### SOAL LATIHAN
Lanjutkan kutipan tentang perilaku sehat dan imunisasi tetanus di bawah ini, mulai setelah kalimat terakhirnya.

--- KUTIPAN ---

Masyarakat yang berprilaku sehat akan
dapat menciptakan dan memelihara lingkungan yang sehat. Masyarakat yang sehat
juga akan memanfaatkan pelayanan kesehatan dengan sebaik-baiknya dan turut
serta menyelenggarakan pelayanan kesehatan yang berbasis masyarakat. Sedangkan
petugas kesehatan yang berprilaku sehat akan responsive terhadap kebutuhan dan
aspirasi masyarakat. Dengan demikian pada gilirannya ketiga pilarvisi
“Indonesia Sehat” yaitu prilaku sehat, lingkungan sehat serta pelayanan
kesehatan yang bemutu, adil dan merata akan tercapai. Dengan begitu, mimpi kita
tentang Indonesia
yang sehat di masa depan akan benar-benar terwujud (Anonymous, 2008).
Silalahi (2004) mengemukakan bahwa
tetanus di Indonesia
mengakibatkan kematian sekitar 9,8% dari 184 ribu kelahiran bayi di Indonesia .
Walaupun pada tahun 1995 kasus serangan tetanus sudah menurun, tetapi ancaman
itu tetap ada. Sehingga perlu diatasi secara serius, meskipun infeksi tetanus
berakibat fatal, namun dapat dicegah dengan pemberian imunisasi. Imunisasi
adalah prosedur untuk meningkatkan derajat imunisasi seseorang terhadap kuman
pathogen. Hal ini dimaksudkan agar orang yang diberikann imunisasi akan kebal
terhadap penyakit yang disebabkan oleh kuman patogen sesuai dengan vaksin yang
diberikan (Markum, 2000).

--- DATA KAJIAN ---

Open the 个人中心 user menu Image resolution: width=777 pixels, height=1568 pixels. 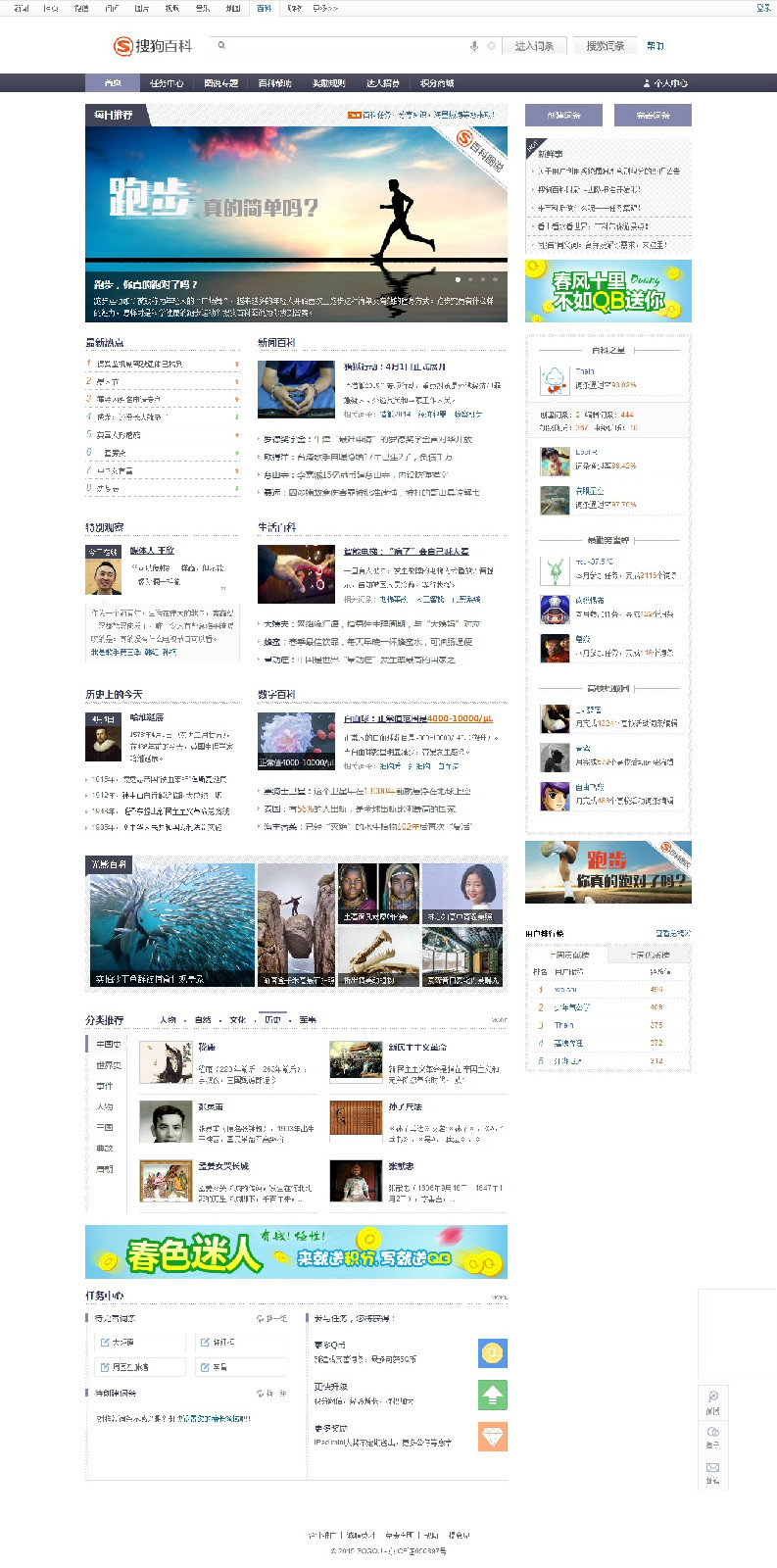665,83
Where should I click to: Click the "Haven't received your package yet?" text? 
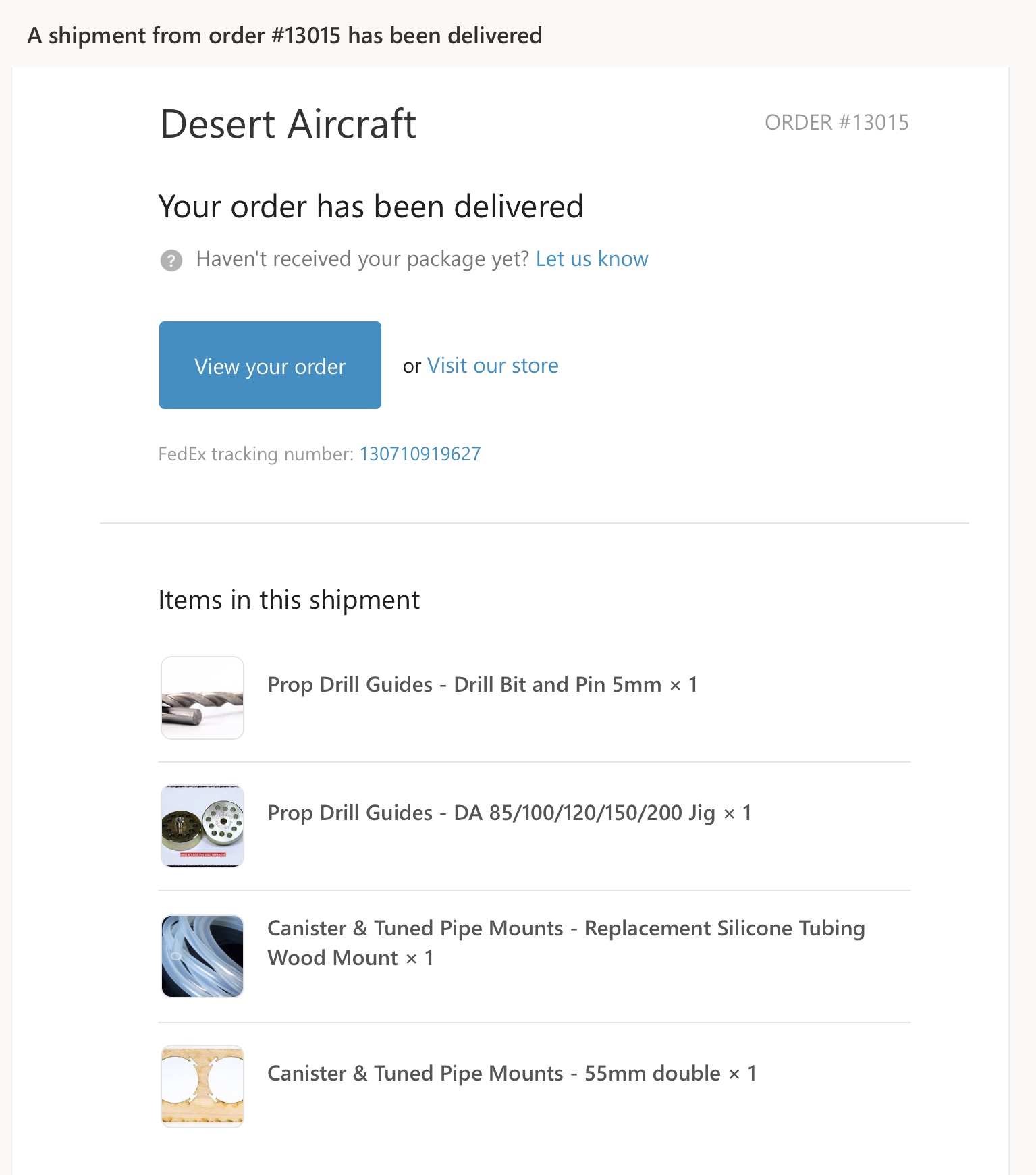(362, 259)
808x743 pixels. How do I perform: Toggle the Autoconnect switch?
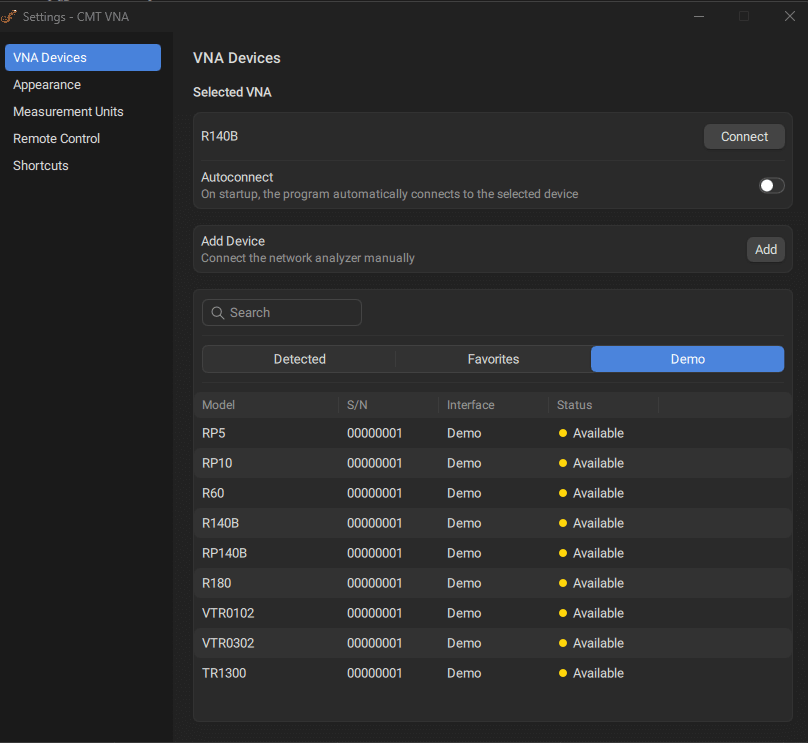point(771,186)
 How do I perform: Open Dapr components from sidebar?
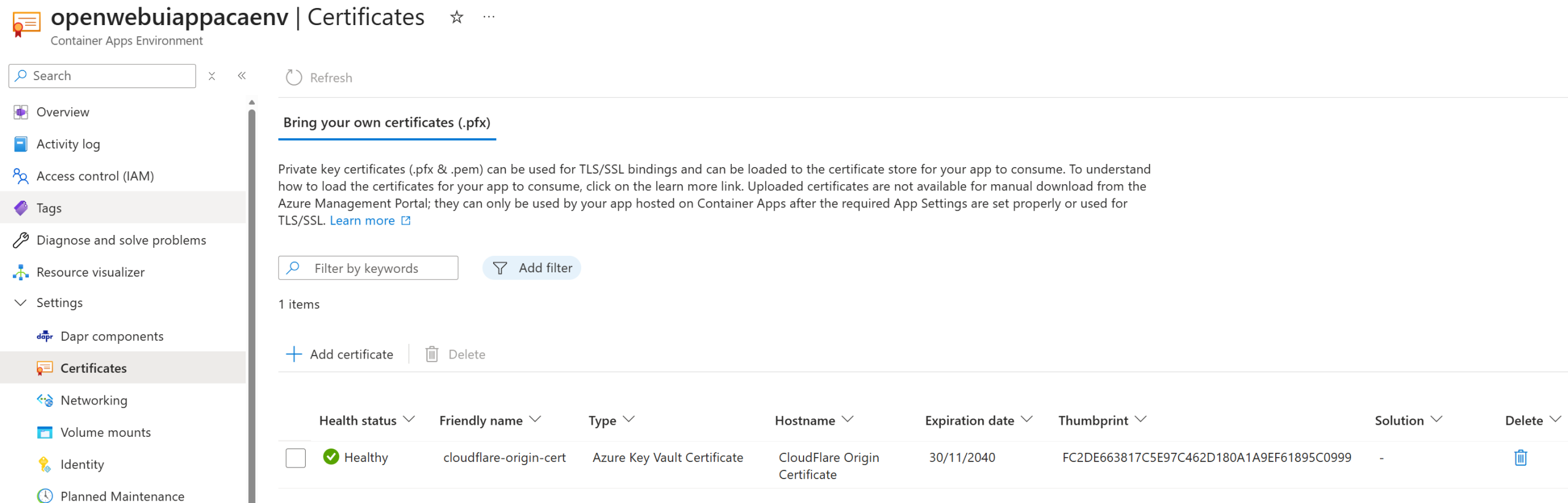[x=111, y=336]
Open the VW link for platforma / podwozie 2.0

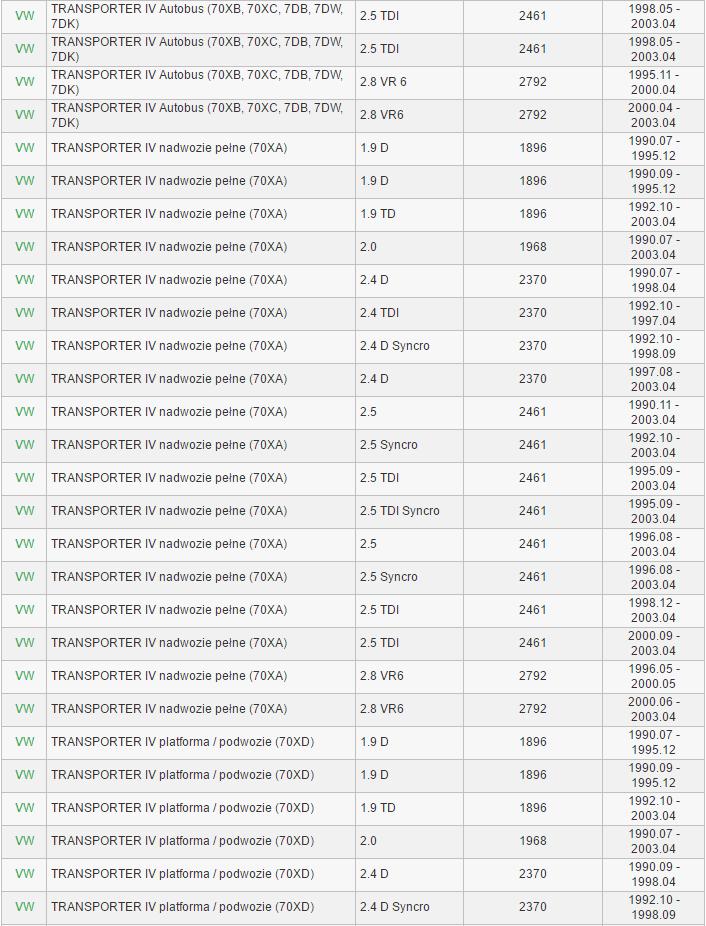pyautogui.click(x=25, y=841)
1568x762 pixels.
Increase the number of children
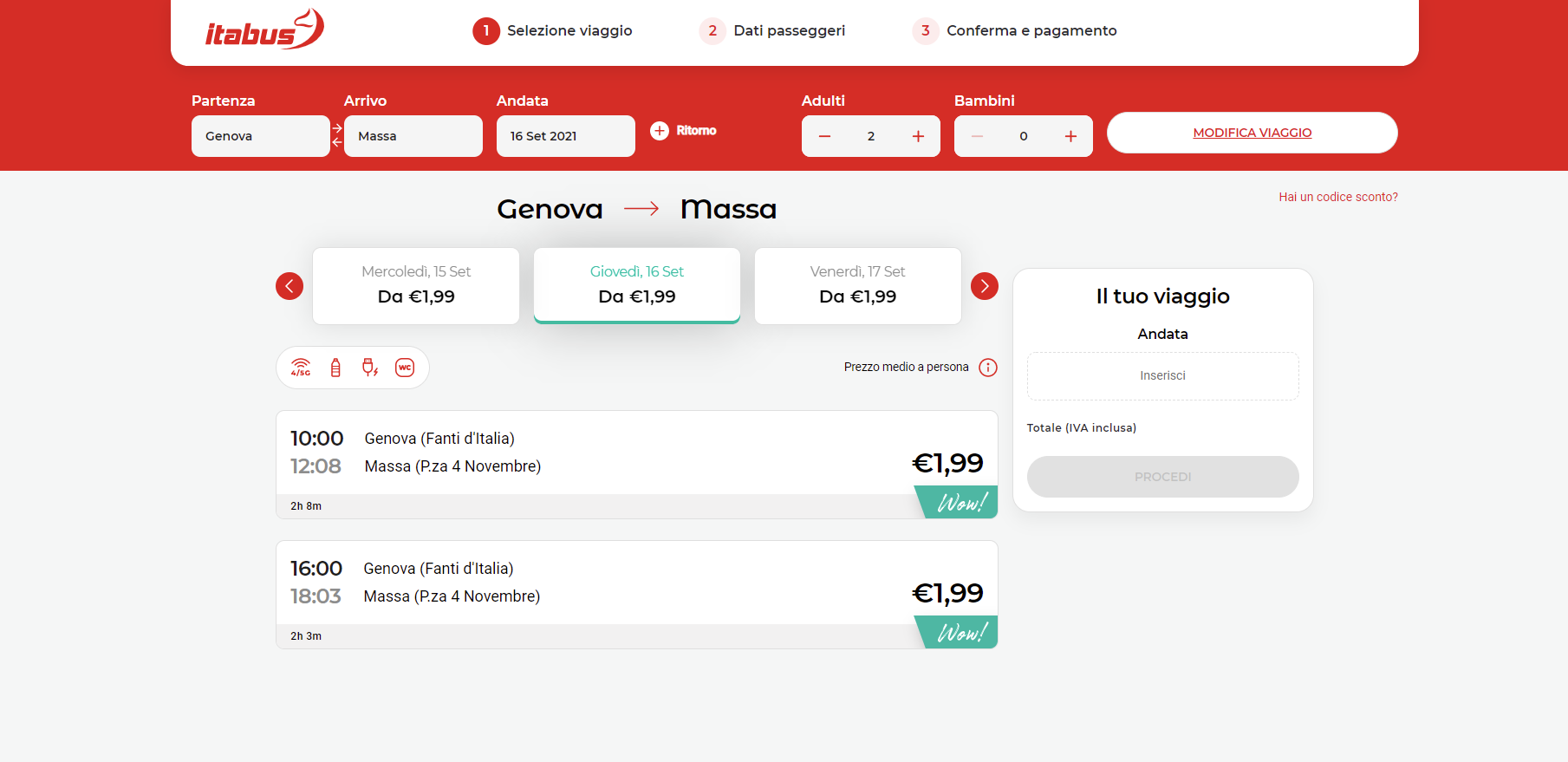coord(1070,136)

---

### HASIL TUGAS
Umumnya vaksin tetanus toksoid
ditawarkan pada pasangan calon pengantin yang akan menikah, namun banyak
pasangan yang menolak karena adanya faktor kekurangan pengetahuan terhadap
vaksin tetanus toksoid (TT) (Hartono, 2005).
Pada saat pemeriksaan kehamilan ini
pula, ibu hamil diberikan suntikan tetanus toksoid (TT). Pemberian vaksin
(toksoid) melalui suntikan, diperlukan untuk melindungi ibu hamil saat bersama
bayinya terhadap tetanus neonatorum. Sosialisasi imunisasi TT perlu dilakukan
mengingat masih ada sebagian masyarakat yang beranggapan bahwa perempuan yang
akan menikah mendapat imunisasi tetanus toksoid, maka setelah menikah dia akan
terlambat hamil. Sehingga ibu hamil menjadi tidak subur lagi setelah
melahirkan. Setiap ibu hamil harus mengetahui, memahami manfaat dan jarak waktu
pemberian TT (Achsin, 2003).
Dari sejumlah kasus, tetanus pada
bayi baru lahir memiliki angka yang sangat signifikan (10%). Pada umumnya kasus
itu, penggunaan gunting yang kotor (15%) dan berkarat oleh para bidan (10%)
atau dukun bayi pada saat memotong tali pusat bayi (60%) adalah penyebabnya
(Khalidatunnur, 2007).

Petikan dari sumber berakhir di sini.